Currently, the T-cells from six individuals have produced similar (but less potent) cancer-killing results in the lab to James’s. All those cells have now been successfully cloned.
The goal is to use James’s cloned cells — and hopefully those of other unique survivors — to provide a universal therapy for all cancers.
Of course, Continuum is not the only research organisation pursuing this approach.
CAR-T (chimeric antigen receptor T-cells), the so-called ‘Lazarus’ treatment pioneered by Professor Carl June of the University of Pennsylvania, in which the patient’s T-cells are modified in the lab to attack cancer cells and then reintroduced into their bodies, has had astonishing results on some cancers, principally leukaemia.
But it is prohibitively expensive (from about £250,000 per patient), is not generally successful against solid cancers and not every patient reacts well.
At Surrey University, Professor Pandha, now a member of James’s research team, has made enormous strides in injecting solid tumours with live ‘oncolytic’ (cancer-killing) viruses which can jump-start the immune system.
Just this week, researchers working on mice in the laboratory at Cardiff University — the team included Professor Sewell — announced a cancer breakthrough raising hopes of a ‘one-size-fits-all’ treatment for the disease after finding a T-cell receptor (TCR) capable of latching onto a broad range of cancer cells.
Collaboration is at the heart of James Hull’s initiative, but he fervently believes that he and his team are pioneering a new type of treatment.
‘We are different,’ says James. ‘We’re using human survivor cells, on human tissue.’
Which means, without the usual trajectory from experiments on mice to human, the wait for clinical trials should be shortened.
Continuum is generating so much buzz that universities and scientists (including Professor Carl June, often described as ‘the leading light in immune-oncology’) are reported to be keen to collaborate.
Charitable organisations such as the National Cancer Research Institute and Pancreatic Cancer Action have also been supportive and are offering help in identifying other long-term survivors of metastatic cancer.
Given his own extraordinary energy and optimism, it is easy to forget all James has gone through.
His body has been ravaged by the disease, surgery and treatments — one operation left a scar caused by 91 metal staples, like a giant zip, down his front that he told his kids was a shark bite. (It was only earlier this month, in anticipation of this article, that he told them he had cancer.)

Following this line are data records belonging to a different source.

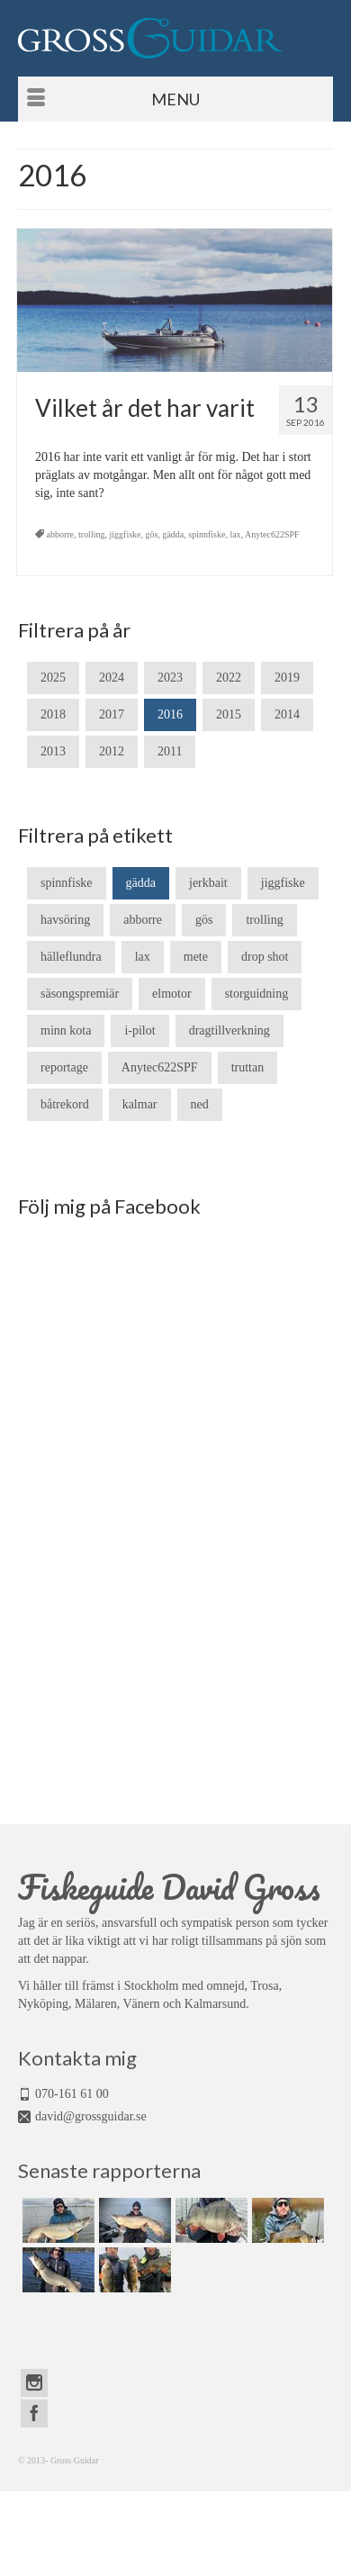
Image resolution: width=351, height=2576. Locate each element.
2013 (53, 751)
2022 (228, 677)
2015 (228, 714)
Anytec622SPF (272, 534)
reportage (64, 1067)
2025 (53, 677)
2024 (111, 677)
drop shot (265, 956)
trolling (91, 534)
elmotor (172, 993)
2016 (170, 714)
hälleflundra (71, 956)
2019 (287, 677)
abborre (61, 534)
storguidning (257, 993)
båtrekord (64, 1104)
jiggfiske (125, 534)
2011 (170, 751)
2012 (111, 751)
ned (200, 1104)
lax (235, 534)
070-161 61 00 (72, 2094)
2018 (53, 714)
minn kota (65, 1030)
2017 (111, 714)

For James and Nova, the dark shadow of cancer has hung heavy for a long time.
‘I have private dark moments — every day — but I never speak about them,’ James says. ‘I deal with them by thinking about the kids and Nova and that, whatever happens, I’ve survived 10 years and we’ve had a great 21 years together.’

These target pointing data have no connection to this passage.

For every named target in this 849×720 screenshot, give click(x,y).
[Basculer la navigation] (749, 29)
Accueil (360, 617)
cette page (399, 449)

They clearly absolutely adore each other.
But one can only imagine how hard things have been for Nova, who has sat by his bedside in too many intensive care units in too many hospitals.
She still can’t recall the dark days of his pancreatic operation without weeping.
‘For years, it was looking after the children that got me through — having to put on a brave face. Wrapping their Christmas presents, pretending everything was OK,’ she says.
James is her inspiration.
‘He never complains. He is an incredibly upbeat individual so we have never had a conversation where we’ve said: “We can’t plan that far ahead.” ’
While she has supported him unstintingly in every decision — even his refusal to change his lifestyle and submit to super healthy cancer diets — it can’t be easy being married to someone who spends so much of his time helping others.
So could James’s T-cells really herald a universal cure for cancer?
As Carl June puts it: ‘Understanding the mechanisms by which extreme cancer survivors clear their cancer has potential to end the cancer epidemic.’
Only time will tell.
But first, the Continuum team needs help to boost their research programme. They need more long-term cancer survivors to assist in their research programme by giving blood.
This is why James Hull is telling his story, in the hope others will come forward to help him and his team of world-renowned scientists in their quest to find a cure for cancer — sooner rather than later.